→ Task statement
The expected answer is the set of lines in the data below between the line holding "Task: Click the 'Startup Visa Испании' title" and the line holding "Collapse the toolbar", inclusive, written out exactly.

→ Excerpted data
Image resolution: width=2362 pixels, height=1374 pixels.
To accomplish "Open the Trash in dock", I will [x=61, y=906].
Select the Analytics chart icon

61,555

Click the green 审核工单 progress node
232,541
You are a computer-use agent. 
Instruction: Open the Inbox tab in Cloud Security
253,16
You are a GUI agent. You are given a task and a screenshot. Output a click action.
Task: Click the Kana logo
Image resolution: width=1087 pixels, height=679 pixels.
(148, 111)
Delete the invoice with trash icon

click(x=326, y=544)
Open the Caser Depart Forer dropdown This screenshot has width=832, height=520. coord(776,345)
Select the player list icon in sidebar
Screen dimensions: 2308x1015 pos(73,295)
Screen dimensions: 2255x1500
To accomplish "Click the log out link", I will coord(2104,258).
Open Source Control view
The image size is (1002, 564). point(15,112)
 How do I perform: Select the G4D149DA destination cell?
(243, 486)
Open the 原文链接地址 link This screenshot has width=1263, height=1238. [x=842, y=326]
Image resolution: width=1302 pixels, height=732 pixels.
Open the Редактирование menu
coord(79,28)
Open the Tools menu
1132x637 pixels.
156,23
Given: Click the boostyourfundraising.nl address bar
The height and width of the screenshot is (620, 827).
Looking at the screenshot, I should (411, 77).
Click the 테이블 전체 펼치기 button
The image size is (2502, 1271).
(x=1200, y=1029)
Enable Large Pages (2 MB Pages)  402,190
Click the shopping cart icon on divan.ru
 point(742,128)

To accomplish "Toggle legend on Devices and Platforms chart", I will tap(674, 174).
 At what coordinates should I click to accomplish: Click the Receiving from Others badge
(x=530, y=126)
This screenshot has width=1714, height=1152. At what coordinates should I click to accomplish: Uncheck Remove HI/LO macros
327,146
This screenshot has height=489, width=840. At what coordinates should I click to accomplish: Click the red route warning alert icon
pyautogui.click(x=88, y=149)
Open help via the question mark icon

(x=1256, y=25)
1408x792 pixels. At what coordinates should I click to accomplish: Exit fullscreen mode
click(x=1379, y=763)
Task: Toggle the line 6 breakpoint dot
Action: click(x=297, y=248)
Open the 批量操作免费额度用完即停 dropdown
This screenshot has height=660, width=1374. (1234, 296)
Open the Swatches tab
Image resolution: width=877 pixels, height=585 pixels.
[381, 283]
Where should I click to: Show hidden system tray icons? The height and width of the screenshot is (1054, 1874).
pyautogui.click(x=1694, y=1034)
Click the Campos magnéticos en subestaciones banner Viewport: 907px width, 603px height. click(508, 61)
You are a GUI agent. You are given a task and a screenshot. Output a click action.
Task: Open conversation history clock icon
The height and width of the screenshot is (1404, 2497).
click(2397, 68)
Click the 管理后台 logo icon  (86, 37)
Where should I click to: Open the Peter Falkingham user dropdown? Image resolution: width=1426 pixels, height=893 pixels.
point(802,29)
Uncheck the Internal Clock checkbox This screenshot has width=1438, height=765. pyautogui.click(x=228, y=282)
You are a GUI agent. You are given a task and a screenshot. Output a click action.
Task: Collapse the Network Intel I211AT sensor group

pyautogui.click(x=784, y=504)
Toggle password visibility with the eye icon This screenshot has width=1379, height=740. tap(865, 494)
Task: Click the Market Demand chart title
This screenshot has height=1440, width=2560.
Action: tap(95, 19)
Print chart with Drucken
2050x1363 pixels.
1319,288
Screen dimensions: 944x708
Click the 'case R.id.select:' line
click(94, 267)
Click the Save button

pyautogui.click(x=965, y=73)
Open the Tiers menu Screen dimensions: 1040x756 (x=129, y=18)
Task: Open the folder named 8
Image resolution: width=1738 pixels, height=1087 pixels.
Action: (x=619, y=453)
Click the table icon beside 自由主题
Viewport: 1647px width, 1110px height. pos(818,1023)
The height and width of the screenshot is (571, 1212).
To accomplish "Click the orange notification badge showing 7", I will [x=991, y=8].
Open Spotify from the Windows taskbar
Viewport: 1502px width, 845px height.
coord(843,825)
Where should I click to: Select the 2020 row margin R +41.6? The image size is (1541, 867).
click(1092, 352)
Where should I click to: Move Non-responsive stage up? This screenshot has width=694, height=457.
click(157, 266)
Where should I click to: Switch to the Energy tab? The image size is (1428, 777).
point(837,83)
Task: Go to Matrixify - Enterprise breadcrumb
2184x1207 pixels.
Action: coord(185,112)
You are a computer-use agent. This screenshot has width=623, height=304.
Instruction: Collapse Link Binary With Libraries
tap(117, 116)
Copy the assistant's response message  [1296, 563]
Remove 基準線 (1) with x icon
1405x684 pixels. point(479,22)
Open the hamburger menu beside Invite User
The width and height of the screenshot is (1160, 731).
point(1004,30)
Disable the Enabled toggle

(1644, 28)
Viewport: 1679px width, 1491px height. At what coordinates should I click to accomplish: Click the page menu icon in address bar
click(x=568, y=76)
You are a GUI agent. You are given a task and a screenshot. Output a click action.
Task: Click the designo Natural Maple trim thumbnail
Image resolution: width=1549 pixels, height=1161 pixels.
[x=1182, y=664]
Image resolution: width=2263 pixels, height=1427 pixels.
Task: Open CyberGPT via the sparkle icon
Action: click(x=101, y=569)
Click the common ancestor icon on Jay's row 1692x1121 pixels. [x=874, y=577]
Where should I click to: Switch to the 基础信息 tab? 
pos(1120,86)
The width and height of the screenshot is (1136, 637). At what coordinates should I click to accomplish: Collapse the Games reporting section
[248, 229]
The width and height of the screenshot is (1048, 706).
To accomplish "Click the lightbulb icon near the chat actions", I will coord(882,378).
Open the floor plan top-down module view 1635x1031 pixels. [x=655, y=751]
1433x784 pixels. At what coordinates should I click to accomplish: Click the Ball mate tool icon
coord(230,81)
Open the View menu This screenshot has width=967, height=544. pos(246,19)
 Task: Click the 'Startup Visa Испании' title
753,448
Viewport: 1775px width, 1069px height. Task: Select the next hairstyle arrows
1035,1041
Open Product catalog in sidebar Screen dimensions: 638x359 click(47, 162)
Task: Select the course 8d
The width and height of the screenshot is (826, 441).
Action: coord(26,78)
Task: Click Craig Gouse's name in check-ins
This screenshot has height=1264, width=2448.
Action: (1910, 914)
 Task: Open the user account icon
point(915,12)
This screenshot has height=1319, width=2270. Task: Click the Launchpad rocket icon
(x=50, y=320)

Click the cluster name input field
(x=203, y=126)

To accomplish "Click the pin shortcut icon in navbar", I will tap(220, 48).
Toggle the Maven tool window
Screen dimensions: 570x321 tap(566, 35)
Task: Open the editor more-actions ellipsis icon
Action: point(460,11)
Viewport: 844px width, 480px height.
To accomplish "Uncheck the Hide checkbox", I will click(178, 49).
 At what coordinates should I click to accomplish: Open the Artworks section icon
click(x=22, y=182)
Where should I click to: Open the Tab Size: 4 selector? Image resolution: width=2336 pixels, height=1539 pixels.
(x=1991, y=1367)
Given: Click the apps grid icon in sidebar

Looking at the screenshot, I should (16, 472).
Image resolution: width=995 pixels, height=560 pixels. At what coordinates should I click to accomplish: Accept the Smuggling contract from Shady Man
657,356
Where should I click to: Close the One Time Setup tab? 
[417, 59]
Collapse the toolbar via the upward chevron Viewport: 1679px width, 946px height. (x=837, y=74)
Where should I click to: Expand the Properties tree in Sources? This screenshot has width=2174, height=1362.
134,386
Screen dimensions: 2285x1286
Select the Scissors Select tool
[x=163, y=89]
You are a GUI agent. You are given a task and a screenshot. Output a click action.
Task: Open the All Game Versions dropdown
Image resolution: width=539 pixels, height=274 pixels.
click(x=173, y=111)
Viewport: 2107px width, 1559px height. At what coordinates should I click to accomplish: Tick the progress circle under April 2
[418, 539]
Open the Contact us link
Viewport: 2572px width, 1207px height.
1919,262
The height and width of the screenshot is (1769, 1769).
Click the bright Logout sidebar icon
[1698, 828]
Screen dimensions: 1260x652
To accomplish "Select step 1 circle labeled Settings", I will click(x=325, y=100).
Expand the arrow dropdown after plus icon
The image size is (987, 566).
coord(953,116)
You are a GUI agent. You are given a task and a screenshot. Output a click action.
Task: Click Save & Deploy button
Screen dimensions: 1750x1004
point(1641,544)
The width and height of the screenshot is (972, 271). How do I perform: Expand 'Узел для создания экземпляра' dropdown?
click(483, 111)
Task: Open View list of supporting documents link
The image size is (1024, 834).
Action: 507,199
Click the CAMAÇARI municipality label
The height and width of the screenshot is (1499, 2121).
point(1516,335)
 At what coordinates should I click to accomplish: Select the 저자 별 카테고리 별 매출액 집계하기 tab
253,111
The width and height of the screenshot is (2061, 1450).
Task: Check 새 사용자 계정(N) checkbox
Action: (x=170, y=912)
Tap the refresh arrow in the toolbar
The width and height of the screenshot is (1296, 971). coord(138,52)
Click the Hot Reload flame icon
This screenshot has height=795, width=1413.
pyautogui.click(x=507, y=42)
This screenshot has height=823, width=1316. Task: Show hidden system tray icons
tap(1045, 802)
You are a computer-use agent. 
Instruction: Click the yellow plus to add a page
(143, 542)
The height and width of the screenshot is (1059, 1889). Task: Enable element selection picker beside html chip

→ Answer for this exercise
 Task: Click the 'Startup Visa Испании' title
753,448
Viewport: 1775px width, 1069px height. Task: Select the next hairstyle arrows
1035,1041
Open Product catalog in sidebar Screen dimensions: 638x359 click(47, 162)
Task: Select the course 8d
The width and height of the screenshot is (826, 441).
Action: coord(26,78)
Task: Click Craig Gouse's name in check-ins
This screenshot has height=1264, width=2448.
Action: (1910, 914)
 Task: Open the user account icon
point(915,12)
This screenshot has height=1319, width=2270. Task: Click the Launchpad rocket icon
(x=50, y=320)

Click the cluster name input field
(x=203, y=126)

To accomplish "Click the pin shortcut icon in navbar", I will tap(220, 48).
Toggle the Maven tool window
Screen dimensions: 570x321 tap(566, 35)
Task: Open the editor more-actions ellipsis icon
Action: point(460,11)
Viewport: 844px width, 480px height.
To accomplish "Uncheck the Hide checkbox", I will click(178, 49).
 At what coordinates should I click to accomplish: Open the Artworks section icon
click(x=22, y=182)
Where should I click to: Open the Tab Size: 4 selector? Image resolution: width=2336 pixels, height=1539 pixels.
(x=1991, y=1367)
Given: Click the apps grid icon in sidebar

Looking at the screenshot, I should (16, 472).
Image resolution: width=995 pixels, height=560 pixels. At what coordinates should I click to accomplish: Accept the Smuggling contract from Shady Man
657,356
Where should I click to: Close the One Time Setup tab? 
[417, 59]
Collapse the toolbar via the upward chevron Viewport: 1679px width, 946px height. (x=837, y=74)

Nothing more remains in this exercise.